Instructions for the task: Every record below needs to be retyped exactly as it appears.

Exercise inputs:

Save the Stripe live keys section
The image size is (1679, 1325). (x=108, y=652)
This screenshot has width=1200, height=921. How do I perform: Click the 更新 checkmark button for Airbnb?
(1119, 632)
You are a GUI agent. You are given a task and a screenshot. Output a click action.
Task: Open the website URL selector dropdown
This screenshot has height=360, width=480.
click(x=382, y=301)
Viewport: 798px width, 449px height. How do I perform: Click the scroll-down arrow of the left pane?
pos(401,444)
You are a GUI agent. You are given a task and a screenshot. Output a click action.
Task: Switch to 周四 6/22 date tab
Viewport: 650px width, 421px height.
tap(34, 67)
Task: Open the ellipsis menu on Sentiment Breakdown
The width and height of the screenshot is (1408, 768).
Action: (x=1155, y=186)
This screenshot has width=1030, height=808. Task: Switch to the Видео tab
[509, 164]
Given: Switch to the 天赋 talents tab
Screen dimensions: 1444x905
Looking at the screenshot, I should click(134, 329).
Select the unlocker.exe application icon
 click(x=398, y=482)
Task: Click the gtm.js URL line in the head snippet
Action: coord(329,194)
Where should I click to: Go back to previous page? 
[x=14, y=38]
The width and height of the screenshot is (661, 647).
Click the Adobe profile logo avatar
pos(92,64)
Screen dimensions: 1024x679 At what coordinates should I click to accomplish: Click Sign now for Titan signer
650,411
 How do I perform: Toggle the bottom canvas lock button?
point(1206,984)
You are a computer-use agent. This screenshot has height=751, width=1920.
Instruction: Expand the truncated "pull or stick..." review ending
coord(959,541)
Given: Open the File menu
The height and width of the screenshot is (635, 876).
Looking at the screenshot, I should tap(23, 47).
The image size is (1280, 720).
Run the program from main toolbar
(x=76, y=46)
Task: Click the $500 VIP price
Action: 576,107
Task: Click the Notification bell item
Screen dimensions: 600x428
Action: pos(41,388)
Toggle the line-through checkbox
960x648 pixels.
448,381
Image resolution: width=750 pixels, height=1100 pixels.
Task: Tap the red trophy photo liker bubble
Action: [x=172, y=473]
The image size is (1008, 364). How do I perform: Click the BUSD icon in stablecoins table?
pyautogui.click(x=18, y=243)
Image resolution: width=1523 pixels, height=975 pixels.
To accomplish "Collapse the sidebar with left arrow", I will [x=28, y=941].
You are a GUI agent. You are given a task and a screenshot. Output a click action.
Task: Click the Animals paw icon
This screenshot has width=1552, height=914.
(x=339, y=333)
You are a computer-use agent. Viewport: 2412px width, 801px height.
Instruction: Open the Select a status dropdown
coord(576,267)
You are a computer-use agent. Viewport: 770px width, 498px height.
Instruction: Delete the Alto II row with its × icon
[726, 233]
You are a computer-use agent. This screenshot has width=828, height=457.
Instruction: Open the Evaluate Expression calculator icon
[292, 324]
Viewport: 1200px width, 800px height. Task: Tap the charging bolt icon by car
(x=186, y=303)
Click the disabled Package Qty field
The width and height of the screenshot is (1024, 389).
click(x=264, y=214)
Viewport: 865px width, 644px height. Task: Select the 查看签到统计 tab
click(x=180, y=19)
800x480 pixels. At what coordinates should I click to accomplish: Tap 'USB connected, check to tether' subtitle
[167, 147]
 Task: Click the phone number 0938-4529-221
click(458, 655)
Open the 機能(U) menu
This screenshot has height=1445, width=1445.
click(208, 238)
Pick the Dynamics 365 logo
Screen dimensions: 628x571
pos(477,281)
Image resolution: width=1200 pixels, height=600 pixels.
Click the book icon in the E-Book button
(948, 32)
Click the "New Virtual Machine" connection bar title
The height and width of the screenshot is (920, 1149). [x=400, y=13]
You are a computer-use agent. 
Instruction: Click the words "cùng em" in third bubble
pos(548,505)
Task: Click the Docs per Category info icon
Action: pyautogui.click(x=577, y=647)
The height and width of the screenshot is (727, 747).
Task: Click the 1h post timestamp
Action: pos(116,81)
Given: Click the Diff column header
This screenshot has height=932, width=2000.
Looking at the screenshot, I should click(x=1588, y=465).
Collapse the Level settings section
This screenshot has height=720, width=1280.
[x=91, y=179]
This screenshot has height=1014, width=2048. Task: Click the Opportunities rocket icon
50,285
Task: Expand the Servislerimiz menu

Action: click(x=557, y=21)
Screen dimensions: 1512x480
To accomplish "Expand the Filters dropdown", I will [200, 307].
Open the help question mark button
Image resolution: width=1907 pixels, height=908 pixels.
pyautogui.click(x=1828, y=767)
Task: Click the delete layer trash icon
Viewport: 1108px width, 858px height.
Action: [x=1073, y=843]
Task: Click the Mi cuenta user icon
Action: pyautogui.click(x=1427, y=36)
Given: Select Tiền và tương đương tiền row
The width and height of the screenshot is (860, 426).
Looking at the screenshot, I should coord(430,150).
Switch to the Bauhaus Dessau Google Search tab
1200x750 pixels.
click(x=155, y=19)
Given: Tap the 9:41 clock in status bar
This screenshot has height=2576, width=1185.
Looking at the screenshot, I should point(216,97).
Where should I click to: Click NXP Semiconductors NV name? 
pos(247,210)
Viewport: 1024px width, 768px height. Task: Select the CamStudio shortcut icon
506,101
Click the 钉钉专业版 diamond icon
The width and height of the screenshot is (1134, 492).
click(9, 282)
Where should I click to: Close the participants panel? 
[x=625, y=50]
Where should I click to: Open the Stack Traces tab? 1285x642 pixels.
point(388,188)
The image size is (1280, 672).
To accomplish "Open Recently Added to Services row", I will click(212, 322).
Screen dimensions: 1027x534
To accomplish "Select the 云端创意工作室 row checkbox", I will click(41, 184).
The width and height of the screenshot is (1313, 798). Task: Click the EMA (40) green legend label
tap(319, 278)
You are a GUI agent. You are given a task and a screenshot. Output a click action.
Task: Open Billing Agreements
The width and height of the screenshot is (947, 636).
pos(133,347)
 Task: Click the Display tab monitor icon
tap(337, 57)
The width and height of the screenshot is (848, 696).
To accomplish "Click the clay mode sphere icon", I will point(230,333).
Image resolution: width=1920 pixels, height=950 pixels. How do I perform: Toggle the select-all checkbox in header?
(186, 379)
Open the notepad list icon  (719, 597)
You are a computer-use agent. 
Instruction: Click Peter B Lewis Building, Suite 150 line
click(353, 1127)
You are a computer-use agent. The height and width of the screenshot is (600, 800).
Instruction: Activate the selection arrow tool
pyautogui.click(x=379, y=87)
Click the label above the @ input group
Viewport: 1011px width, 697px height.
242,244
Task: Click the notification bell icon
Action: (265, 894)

Exercise answer:
Save the Stripe live keys section
The image size is (1679, 1325). (x=108, y=652)
This screenshot has width=1200, height=921. How do I perform: Click the 更新 checkmark button for Airbnb?
(1119, 632)
You are a GUI agent. You are given a task and a screenshot. Output a click action.
Task: Open the website URL selector dropdown
This screenshot has height=360, width=480.
click(x=382, y=301)
Viewport: 798px width, 449px height. How do I perform: Click the scroll-down arrow of the left pane?
pos(401,444)
You are a GUI agent. You are given a task and a screenshot. Output a click action.
Task: Switch to 周四 6/22 date tab
Viewport: 650px width, 421px height.
tap(34, 67)
Task: Open the ellipsis menu on Sentiment Breakdown
The width and height of the screenshot is (1408, 768).
Action: (x=1155, y=186)
This screenshot has width=1030, height=808. Task: Switch to the Видео tab
[509, 164]
Given: Switch to the 天赋 talents tab
Screen dimensions: 1444x905
Looking at the screenshot, I should click(134, 329).
Select the unlocker.exe application icon
 click(x=398, y=482)
Task: Click the gtm.js URL line in the head snippet
Action: coord(329,194)
Where should I click to: Go back to previous page? 
[x=14, y=38]
The width and height of the screenshot is (661, 647).
Click the Adobe profile logo avatar
pos(92,64)
Screen dimensions: 1024x679 At what coordinates should I click to accomplish: Click Sign now for Titan signer
650,411
 How do I perform: Toggle the bottom canvas lock button?
point(1206,984)
You are a computer-use agent. This screenshot has height=751, width=1920.
Instruction: Expand the truncated "pull or stick..." review ending
coord(959,541)
Given: Open the File menu
The height and width of the screenshot is (635, 876).
Looking at the screenshot, I should tap(23, 47).
The image size is (1280, 720).
Run the program from main toolbar
(x=76, y=46)
Task: Click the $500 VIP price
Action: 576,107
Task: Click the Notification bell item
Screen dimensions: 600x428
Action: pos(41,388)
Toggle the line-through checkbox
960x648 pixels.
448,381
Image resolution: width=750 pixels, height=1100 pixels.
Task: Tap the red trophy photo liker bubble
Action: [x=172, y=473]
The image size is (1008, 364). How do I perform: Click the BUSD icon in stablecoins table?
pyautogui.click(x=18, y=243)
Image resolution: width=1523 pixels, height=975 pixels.
To accomplish "Collapse the sidebar with left arrow", I will [x=28, y=941].
You are a GUI agent. You are given a task and a screenshot. Output a click action.
Task: Click the Animals paw icon
This screenshot has width=1552, height=914.
(x=339, y=333)
You are a computer-use agent. Viewport: 2412px width, 801px height.
Instruction: Open the Select a status dropdown
coord(576,267)
You are a computer-use agent. Viewport: 770px width, 498px height.
Instruction: Delete the Alto II row with its × icon
[726, 233]
You are a computer-use agent. This screenshot has width=828, height=457.
Instruction: Open the Evaluate Expression calculator icon
[292, 324]
Viewport: 1200px width, 800px height. Task: Tap the charging bolt icon by car
(x=186, y=303)
Click the disabled Package Qty field
The width and height of the screenshot is (1024, 389).
click(x=264, y=214)
Viewport: 865px width, 644px height. Task: Select the 查看签到统计 tab
click(x=180, y=19)
800x480 pixels. At what coordinates should I click to accomplish: Tap 'USB connected, check to tether' subtitle
[167, 147]
 Task: Click the phone number 0938-4529-221
click(458, 655)
Open the 機能(U) menu
This screenshot has height=1445, width=1445.
click(208, 238)
Pick the Dynamics 365 logo
Screen dimensions: 628x571
pos(477,281)
Image resolution: width=1200 pixels, height=600 pixels.
Click the book icon in the E-Book button
(948, 32)
Click the "New Virtual Machine" connection bar title
The height and width of the screenshot is (920, 1149). [x=400, y=13]
You are a computer-use agent. 
Instruction: Click the words "cùng em" in third bubble
pos(548,505)
Task: Click the Docs per Category info icon
Action: pyautogui.click(x=577, y=647)
The height and width of the screenshot is (727, 747).
Task: Click the 1h post timestamp
Action: pos(116,81)
Given: Click the Diff column header
This screenshot has height=932, width=2000.
Looking at the screenshot, I should click(x=1588, y=465).
Collapse the Level settings section
This screenshot has height=720, width=1280.
[x=91, y=179]
This screenshot has height=1014, width=2048. Task: Click the Opportunities rocket icon
50,285
Task: Expand the Servislerimiz menu

Action: click(x=557, y=21)
Screen dimensions: 1512x480
To accomplish "Expand the Filters dropdown", I will [200, 307].
Open the help question mark button
Image resolution: width=1907 pixels, height=908 pixels.
pyautogui.click(x=1828, y=767)
Task: Click the delete layer trash icon
Viewport: 1108px width, 858px height.
Action: [x=1073, y=843]
Task: Click the Mi cuenta user icon
Action: pyautogui.click(x=1427, y=36)
Given: Select Tiền và tương đương tiền row
The width and height of the screenshot is (860, 426).
Looking at the screenshot, I should coord(430,150).
Switch to the Bauhaus Dessau Google Search tab
1200x750 pixels.
click(x=155, y=19)
Given: Tap the 9:41 clock in status bar
This screenshot has height=2576, width=1185.
Looking at the screenshot, I should point(216,97).
Where should I click to: Click NXP Semiconductors NV name? 
pos(247,210)
Viewport: 1024px width, 768px height. Task: Select the CamStudio shortcut icon
506,101
Click the 钉钉专业版 diamond icon
The width and height of the screenshot is (1134, 492).
click(9, 282)
Where should I click to: Close the participants panel? 
[x=625, y=50]
Where should I click to: Open the Stack Traces tab? 1285x642 pixels.
point(388,188)
The image size is (1280, 672).
To accomplish "Open Recently Added to Services row", I will click(212, 322).
Screen dimensions: 1027x534
To accomplish "Select the 云端创意工作室 row checkbox", I will click(41, 184).
The width and height of the screenshot is (1313, 798). Task: Click the EMA (40) green legend label
tap(319, 278)
You are a GUI agent. You are given a task and a screenshot. Output a click action.
Task: Open Billing Agreements
The width and height of the screenshot is (947, 636).
pos(133,347)
 Task: Click the Display tab monitor icon
tap(337, 57)
The width and height of the screenshot is (848, 696).
To accomplish "Click the clay mode sphere icon", I will point(230,333).
Image resolution: width=1920 pixels, height=950 pixels. How do I perform: Toggle the select-all checkbox in header?
(186, 379)
Open the notepad list icon  (719, 597)
You are a computer-use agent. 
Instruction: Click Peter B Lewis Building, Suite 150 line
click(353, 1127)
You are a computer-use agent. The height and width of the screenshot is (600, 800).
Instruction: Activate the selection arrow tool
pyautogui.click(x=379, y=87)
Click the label above the @ input group
Viewport: 1011px width, 697px height.
242,244
Task: Click the notification bell icon
Action: (265, 894)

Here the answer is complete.